Persistent mixed chimerism in patients with severe combined immunodeficiency after cord blood transplantation

Abstract

Severe combined immunodeficiency (SCID) is a fatal syndrome of diverse genetic causes characterized by profound deficiencies of T cell and B cell function. In the absence of therapy, the lack of adaptive immunity results in overwhelming infections and death within the first year of life. Hematopoietic stem cell transplantation (HSCT) is a curative treatment for SCID. Although SCID patients are deficient in T cells, graft failure and prolonged mixed chimerism have occurred in some cases with SCID after HSCT. To explore the mechanisms that underlie these pathogenic conditions, we analyzed the chimerism of each leukocyte subset in two cases with SCID after HLA-mismatched cord blood transplantation (CBT) using flow cytometry, HLA-Flow.

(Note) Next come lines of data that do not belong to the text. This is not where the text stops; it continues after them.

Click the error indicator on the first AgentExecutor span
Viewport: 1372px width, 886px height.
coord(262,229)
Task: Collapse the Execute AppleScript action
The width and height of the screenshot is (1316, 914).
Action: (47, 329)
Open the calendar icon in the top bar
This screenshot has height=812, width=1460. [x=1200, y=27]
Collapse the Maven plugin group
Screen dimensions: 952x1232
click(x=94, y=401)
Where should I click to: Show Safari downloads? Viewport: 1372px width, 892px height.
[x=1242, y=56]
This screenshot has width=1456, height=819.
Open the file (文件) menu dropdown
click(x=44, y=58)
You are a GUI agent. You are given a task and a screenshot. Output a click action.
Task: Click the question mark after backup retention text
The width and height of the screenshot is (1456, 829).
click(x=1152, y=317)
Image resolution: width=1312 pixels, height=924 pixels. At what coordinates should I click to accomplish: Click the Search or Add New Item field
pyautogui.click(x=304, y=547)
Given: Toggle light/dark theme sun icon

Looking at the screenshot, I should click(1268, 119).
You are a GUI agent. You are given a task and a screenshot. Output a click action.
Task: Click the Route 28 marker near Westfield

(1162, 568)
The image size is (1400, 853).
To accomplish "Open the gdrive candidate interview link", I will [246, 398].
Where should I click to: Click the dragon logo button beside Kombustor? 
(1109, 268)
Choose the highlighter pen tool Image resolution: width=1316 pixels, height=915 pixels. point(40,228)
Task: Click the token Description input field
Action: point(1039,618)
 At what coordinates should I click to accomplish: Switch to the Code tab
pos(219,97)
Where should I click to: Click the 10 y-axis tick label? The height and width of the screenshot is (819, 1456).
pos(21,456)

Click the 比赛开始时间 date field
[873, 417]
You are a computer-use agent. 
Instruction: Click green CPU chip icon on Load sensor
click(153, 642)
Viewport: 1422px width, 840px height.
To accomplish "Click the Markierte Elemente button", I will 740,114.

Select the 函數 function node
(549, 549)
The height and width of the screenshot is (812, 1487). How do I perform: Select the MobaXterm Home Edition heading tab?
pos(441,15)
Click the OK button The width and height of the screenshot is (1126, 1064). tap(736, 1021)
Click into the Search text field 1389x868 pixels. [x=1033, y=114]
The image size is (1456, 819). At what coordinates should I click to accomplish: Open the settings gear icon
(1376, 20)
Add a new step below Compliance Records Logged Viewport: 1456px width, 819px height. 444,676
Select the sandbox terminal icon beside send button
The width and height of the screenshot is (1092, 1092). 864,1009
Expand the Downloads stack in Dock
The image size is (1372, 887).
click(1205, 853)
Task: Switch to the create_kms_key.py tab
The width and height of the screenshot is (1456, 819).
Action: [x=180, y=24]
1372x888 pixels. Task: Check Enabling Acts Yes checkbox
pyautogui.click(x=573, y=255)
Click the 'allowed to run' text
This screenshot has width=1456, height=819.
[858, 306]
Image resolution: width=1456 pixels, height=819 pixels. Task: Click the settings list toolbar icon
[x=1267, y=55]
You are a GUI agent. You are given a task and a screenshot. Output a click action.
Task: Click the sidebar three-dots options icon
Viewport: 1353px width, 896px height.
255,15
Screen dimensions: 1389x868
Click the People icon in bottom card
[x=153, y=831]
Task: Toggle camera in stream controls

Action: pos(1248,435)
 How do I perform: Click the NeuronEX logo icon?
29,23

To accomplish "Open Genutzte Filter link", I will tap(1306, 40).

We found that the mixed chimerism in myeloid cells persisted for several years after CBT in both cases. In addition, the chimerism and the colony-forming ability were recipient dominant in the hematopoietic stem/progenitor cells (HSPC) of the patient two months after CBT. It showed that the replacement of recipient-derived HSPC by donor-derived ones had not been sufficient. The development of recipient-derived memory B cells in SCID patient with T⁻B^＋NK⁻ phenotype was skewed compared with donor-derived ones. These data suggest that the necessity of long-term support of intravenous immunoglobulin in SCID after HSCT is concerned with the insufficient replacement of HSC. HLA-Flow was very useful to investigate the pathophysiology of the immunological disorders after HSCT in SCID.